I have a class Type which cannot be copied nor it contains default constructor.
I have second class A that acts as a set of the above classes. This second class gives access via iterators and my iterator has dereference operator:

class A {
    class iterator {
        [...]
      public:
        Type & operator*()
        { 
            return instance;
        }
      private:
        Type instance;
    }
    [...]
};

Now to expose that I wrote a boost::python code that looks like that:

class_<A>("A", [...])
    .def("__iter__", iterator<A, return_internal_reference<> >())
    .def("__len__", container_length_no_diff<A, A::iterator>)
;

After adding print messages to all iterator operations (construction, assignment, dereferences, destruction) for code Python like this:

for o in AInstance:
    print o.key

I get output (trimmed to important part):

construct 0xffffffff7fffd3e8
dereference: 0xffffffff7fffd3e8
destroy 0xffffffff7fffd3e8
get key 0xffffffff7fffd3e8

In above code those addresses are just addresses of instance member (or this in method call).
First three lines are produced by iterator, the fourth line is printed by getter method in Type.

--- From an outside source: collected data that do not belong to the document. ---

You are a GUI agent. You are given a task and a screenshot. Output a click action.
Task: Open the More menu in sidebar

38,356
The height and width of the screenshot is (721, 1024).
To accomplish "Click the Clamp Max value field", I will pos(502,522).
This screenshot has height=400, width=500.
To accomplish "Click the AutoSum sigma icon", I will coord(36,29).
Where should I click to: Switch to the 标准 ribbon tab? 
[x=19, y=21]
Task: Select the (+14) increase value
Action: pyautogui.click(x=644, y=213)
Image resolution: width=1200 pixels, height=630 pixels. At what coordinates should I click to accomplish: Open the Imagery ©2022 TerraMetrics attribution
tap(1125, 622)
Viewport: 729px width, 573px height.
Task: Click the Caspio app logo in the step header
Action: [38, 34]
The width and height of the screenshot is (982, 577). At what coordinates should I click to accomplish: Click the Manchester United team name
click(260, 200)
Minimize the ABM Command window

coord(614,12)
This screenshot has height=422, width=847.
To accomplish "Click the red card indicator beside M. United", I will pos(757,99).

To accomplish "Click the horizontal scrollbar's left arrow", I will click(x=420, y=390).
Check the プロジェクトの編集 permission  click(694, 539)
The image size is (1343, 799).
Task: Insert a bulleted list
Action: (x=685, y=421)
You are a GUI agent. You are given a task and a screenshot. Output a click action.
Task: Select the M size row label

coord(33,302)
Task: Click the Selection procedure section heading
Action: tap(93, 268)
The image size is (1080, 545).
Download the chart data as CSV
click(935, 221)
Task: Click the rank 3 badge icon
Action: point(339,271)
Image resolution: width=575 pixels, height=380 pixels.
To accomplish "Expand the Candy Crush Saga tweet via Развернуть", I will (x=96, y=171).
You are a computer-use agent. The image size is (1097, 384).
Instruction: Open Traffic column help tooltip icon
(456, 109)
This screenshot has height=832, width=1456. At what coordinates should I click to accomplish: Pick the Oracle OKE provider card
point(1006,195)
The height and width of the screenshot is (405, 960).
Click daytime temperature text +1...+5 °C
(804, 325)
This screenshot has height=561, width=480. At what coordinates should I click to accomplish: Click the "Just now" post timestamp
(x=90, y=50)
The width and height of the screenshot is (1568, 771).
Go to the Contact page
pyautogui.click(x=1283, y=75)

So somehow boost::python wraps everything in such manner that it:

1. creates iterator
2. dereferences iterator and stores reference
3. destroys iterator (and object it contains)
4. uses reference obtained in step two

So clearly return_internal_reference does not behave like stated (note that it actually is just typedef over with_custodian_and_ward_postcall<>) where it should keep object as long as result of method call is referenced.

So my question is how do I expose such an iterator to Python with boost::python?

edit:

As it was pointed out it might not be clear: the original container does not contain objects of type Type. It contains some BaseType objects from which I am able to construct/modify Type object. So iterator in above example acts like transform_iterator.